Identification of differentially expressed OSRGs in ALI (DE-ALI-OSRGs) and functional enrichment analysis. (a) The volcano map of differentially expressed genes (DEGs) between ALI and control samples. (b) The heat map of DEGs between ALI and control samples. (c) Venn diagram for certification of DE-ALI-OSRGs. (d) The correlation between DE-ALI-OSRGs. The shadow of the ellipse in each color box represents the size of the correlation between two genes. The greater the correlation, the narrower the ellipse. The smaller the correlation, the rounder the ellipse. Red represents a positive correlation and blue represents a negative correlation. (e) The gossip chart of top10 Gene Ontology (GO) terms enriched by DE-ALI-OSRGs. Z-score is an value which give a hint if the biological process (/molecularfunction/cellular components) is more likely to be decreased or increased. LogFC is used to represent the number of up- and down-regulated genes. (f) The bubble chart of top20 Kyoto Encyclopedia of Genes and Genomes (KEGG) pathways enriched by DE-ALI-OSRGs.

Gch1 and Tnfaip3 were screened as biological markers

To screen ALI candidate biological markers, the Least-Absolute Shrinkage and Selection Operator (LASSO) and support vector machine recursive feature elimination (SVM-RFE) models were performed in the combined dataset based on the DE-ALI-OSRGs. Then, 6 candidate biological markers were selected with the lambda.min = 0.019 by LASSO, including Arg2, Ccl4, Gch1, Hpx, Socs3, and Tnfaip3 (Fig. 4a). Moreover, 15 candidate genes were selected by SVM-RFE based on gene importance ranking and error rate (Fig. 4b, Table S1). Finally, the 5 overlapping genes were selected from the results of LASSO and SVM-RFE as candidate biological markers (Fig. 4c), including Arg2, Ccl4, Gch1, Hpx and Tnfaip3.

Figure 4
figure 4

Identification of candidate biological markers. (a) Logic factor penalty plot and cross validation error curve of Least-Absolute Shrinkage and Selection Operator (LASSO) model. Each curve represents the trajectory of each independent variable coefficient. (b) The accuracy of support vector machine recursive feature elimination (SVM-RFE) model. (c) Wayne chart of characteristic genes identified by LASSO and SVM-RFE.

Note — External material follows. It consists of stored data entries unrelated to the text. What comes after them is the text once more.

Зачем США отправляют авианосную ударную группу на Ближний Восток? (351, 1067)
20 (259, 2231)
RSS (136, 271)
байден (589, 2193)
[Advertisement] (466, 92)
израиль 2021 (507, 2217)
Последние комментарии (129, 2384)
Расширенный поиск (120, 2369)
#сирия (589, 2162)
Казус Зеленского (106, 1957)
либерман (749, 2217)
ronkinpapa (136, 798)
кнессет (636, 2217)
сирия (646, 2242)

To further excavate the biological markers, expression analysis was performed and ROC curve was painted in the combined dataset, GSE104214 dataset, and GSE17355 dataset, respectively. Figure 5a–c demonstrated the expression of Gch1 and Tnfaip3 was significantly different between ALI and control samples, and the expression was higher in ALI samples in all three datasets. In addition, the AUC value of 4 genes (Arg2, Ccl4, Gch1 and Tnfaip3) was all greater than 0.7, indicating a decent ability to distinguish between ALI and control samples (Fig. 5d–f). In summary, Gch1 and Tnfaip3 with differential expression and AUC values greater than 0.9 were treated as biological markers for subsequent analysis. To explore the interaction among two biological markers, the protein- protein interaction (PPI) network was constructed. As shown in Fig. 5g, Tnip2, Gchfr, and Tnip1 had stronger interaction with biological markers. Additionally, both Gch1 and Tnfaip3 were associated with cellular response to molecule of bacterial origin and response to lipopolysaccharide.

Figure 5
figure 5

Identification of biological markers. (a) The expression levels of key genes in the merged dataset, ****p value < 0.0001. (b) The expression levels of key genes in the GSE104214 dataset, ***p value < 0.001. (c) The expression levels of key genes in the GSE17355 dataset, ns not significant, *p value < 0.05, **p value < 0.01. (d) Receiver Operator Characteristic (ROC) curves of key genes in the merged dataset. AUC area under the curve. (e) ROC curves of key genes in the GSE104214 dataset. (f) ROC curves of key genes in the GSE17355 dataset. (g) The protein–protein interaction (PPI) network of biological markers.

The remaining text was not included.